WHAT YOU ARE ASKED TO DO: Print out the entries, word for word.

SOURCE RECORDS:
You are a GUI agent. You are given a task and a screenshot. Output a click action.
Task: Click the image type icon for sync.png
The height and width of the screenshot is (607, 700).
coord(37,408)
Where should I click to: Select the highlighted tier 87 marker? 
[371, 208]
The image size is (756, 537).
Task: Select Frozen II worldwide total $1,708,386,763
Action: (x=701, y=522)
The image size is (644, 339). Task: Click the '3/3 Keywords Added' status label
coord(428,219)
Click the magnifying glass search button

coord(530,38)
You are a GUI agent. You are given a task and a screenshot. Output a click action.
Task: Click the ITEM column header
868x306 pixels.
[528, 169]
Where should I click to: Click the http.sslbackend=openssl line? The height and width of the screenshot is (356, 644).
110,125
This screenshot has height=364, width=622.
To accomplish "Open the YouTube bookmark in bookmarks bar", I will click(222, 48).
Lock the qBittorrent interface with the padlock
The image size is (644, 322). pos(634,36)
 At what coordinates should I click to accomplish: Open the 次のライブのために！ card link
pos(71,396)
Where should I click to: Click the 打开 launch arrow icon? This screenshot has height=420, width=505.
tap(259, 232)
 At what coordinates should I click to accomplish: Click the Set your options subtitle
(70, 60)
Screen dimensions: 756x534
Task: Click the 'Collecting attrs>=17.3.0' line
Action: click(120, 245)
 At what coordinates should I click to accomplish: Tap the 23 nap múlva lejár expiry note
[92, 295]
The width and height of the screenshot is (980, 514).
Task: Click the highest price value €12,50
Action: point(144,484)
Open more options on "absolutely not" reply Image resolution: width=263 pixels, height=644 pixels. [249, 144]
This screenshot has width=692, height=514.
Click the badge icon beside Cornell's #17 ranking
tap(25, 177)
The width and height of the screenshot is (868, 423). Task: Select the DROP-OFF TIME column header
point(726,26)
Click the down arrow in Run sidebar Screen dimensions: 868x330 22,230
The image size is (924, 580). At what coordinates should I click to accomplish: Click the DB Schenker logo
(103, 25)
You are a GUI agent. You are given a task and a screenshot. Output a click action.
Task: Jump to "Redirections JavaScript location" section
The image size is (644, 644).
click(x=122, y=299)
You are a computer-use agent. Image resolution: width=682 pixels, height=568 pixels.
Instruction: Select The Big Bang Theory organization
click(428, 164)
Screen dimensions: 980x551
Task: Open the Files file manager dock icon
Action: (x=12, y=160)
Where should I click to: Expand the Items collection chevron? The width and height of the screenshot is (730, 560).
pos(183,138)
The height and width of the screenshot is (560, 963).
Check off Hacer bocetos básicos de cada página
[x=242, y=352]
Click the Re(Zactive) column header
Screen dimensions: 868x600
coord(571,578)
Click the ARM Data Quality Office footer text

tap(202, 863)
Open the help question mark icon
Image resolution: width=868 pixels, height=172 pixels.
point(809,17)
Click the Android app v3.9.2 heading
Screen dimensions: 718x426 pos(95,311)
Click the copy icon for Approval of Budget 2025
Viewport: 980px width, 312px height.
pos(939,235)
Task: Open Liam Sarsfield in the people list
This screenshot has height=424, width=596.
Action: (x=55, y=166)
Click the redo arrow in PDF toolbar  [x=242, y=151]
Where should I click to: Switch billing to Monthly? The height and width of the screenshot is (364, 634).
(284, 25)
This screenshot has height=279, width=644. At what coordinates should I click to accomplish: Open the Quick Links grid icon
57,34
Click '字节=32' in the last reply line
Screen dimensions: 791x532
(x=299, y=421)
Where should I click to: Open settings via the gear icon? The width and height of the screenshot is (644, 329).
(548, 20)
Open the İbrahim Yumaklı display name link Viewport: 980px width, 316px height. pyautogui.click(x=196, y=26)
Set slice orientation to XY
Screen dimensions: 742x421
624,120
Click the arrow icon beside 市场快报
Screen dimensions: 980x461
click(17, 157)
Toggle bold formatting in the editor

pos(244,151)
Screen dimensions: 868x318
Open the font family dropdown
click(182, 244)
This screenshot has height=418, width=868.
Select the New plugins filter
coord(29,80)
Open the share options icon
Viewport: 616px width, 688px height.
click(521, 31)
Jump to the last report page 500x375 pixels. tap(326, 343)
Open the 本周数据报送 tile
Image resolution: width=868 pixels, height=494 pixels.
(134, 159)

WRITTEN SOLUTION:
You are a GUI agent. You are given a task and a screenshot. Output a click action.
Task: Click the image type icon for sync.png
The height and width of the screenshot is (607, 700).
coord(37,408)
Where should I click to: Select the highlighted tier 87 marker? 
[371, 208]
The image size is (756, 537).
Task: Select Frozen II worldwide total $1,708,386,763
Action: (x=701, y=522)
The image size is (644, 339). Task: Click the '3/3 Keywords Added' status label
coord(428,219)
Click the magnifying glass search button

coord(530,38)
You are a GUI agent. You are given a task and a screenshot. Output a click action.
Task: Click the ITEM column header
868x306 pixels.
[528, 169]
Where should I click to: Click the http.sslbackend=openssl line? The height and width of the screenshot is (356, 644).
110,125
This screenshot has height=364, width=622.
To accomplish "Open the YouTube bookmark in bookmarks bar", I will click(222, 48).
Lock the qBittorrent interface with the padlock
The image size is (644, 322). pos(634,36)
 At what coordinates should I click to accomplish: Open the 次のライブのために！ card link
pos(71,396)
Where should I click to: Click the 打开 launch arrow icon? This screenshot has height=420, width=505.
tap(259, 232)
 At what coordinates should I click to accomplish: Click the Set your options subtitle
(70, 60)
Screen dimensions: 756x534
Task: Click the 'Collecting attrs>=17.3.0' line
Action: click(120, 245)
 At what coordinates should I click to accomplish: Tap the 23 nap múlva lejár expiry note
[92, 295]
The width and height of the screenshot is (980, 514).
Task: Click the highest price value €12,50
Action: point(144,484)
Open more options on "absolutely not" reply Image resolution: width=263 pixels, height=644 pixels. [249, 144]
This screenshot has width=692, height=514.
Click the badge icon beside Cornell's #17 ranking
tap(25, 177)
The width and height of the screenshot is (868, 423). Task: Select the DROP-OFF TIME column header
point(726,26)
Click the down arrow in Run sidebar Screen dimensions: 868x330 22,230
The image size is (924, 580). At what coordinates should I click to accomplish: Click the DB Schenker logo
(103, 25)
You are a GUI agent. You are given a task and a screenshot. Output a click action.
Task: Jump to "Redirections JavaScript location" section
The image size is (644, 644).
click(x=122, y=299)
You are a computer-use agent. Image resolution: width=682 pixels, height=568 pixels.
Instruction: Select The Big Bang Theory organization
click(428, 164)
Screen dimensions: 980x551
Task: Open the Files file manager dock icon
Action: (x=12, y=160)
Where should I click to: Expand the Items collection chevron? The width and height of the screenshot is (730, 560).
pos(183,138)
The height and width of the screenshot is (560, 963).
Check off Hacer bocetos básicos de cada página
[x=242, y=352]
Click the Re(Zactive) column header
Screen dimensions: 868x600
coord(571,578)
Click the ARM Data Quality Office footer text

tap(202, 863)
Open the help question mark icon
Image resolution: width=868 pixels, height=172 pixels.
point(809,17)
Click the Android app v3.9.2 heading
Screen dimensions: 718x426 pos(95,311)
Click the copy icon for Approval of Budget 2025
Viewport: 980px width, 312px height.
pos(939,235)
Task: Open Liam Sarsfield in the people list
This screenshot has height=424, width=596.
Action: (x=55, y=166)
Click the redo arrow in PDF toolbar  [x=242, y=151]
Where should I click to: Switch billing to Monthly? The height and width of the screenshot is (364, 634).
(284, 25)
This screenshot has height=279, width=644. At what coordinates should I click to accomplish: Open the Quick Links grid icon
57,34
Click '字节=32' in the last reply line
Screen dimensions: 791x532
(x=299, y=421)
Where should I click to: Open settings via the gear icon? The width and height of the screenshot is (644, 329).
(548, 20)
Open the İbrahim Yumaklı display name link Viewport: 980px width, 316px height. pyautogui.click(x=196, y=26)
Set slice orientation to XY
Screen dimensions: 742x421
624,120
Click the arrow icon beside 市场快报
Screen dimensions: 980x461
click(17, 157)
Toggle bold formatting in the editor

pos(244,151)
Screen dimensions: 868x318
Open the font family dropdown
click(182, 244)
This screenshot has height=418, width=868.
Select the New plugins filter
coord(29,80)
Open the share options icon
Viewport: 616px width, 688px height.
click(521, 31)
Jump to the last report page 500x375 pixels. tap(326, 343)
Open the 本周数据报送 tile
Image resolution: width=868 pixels, height=494 pixels.
(134, 159)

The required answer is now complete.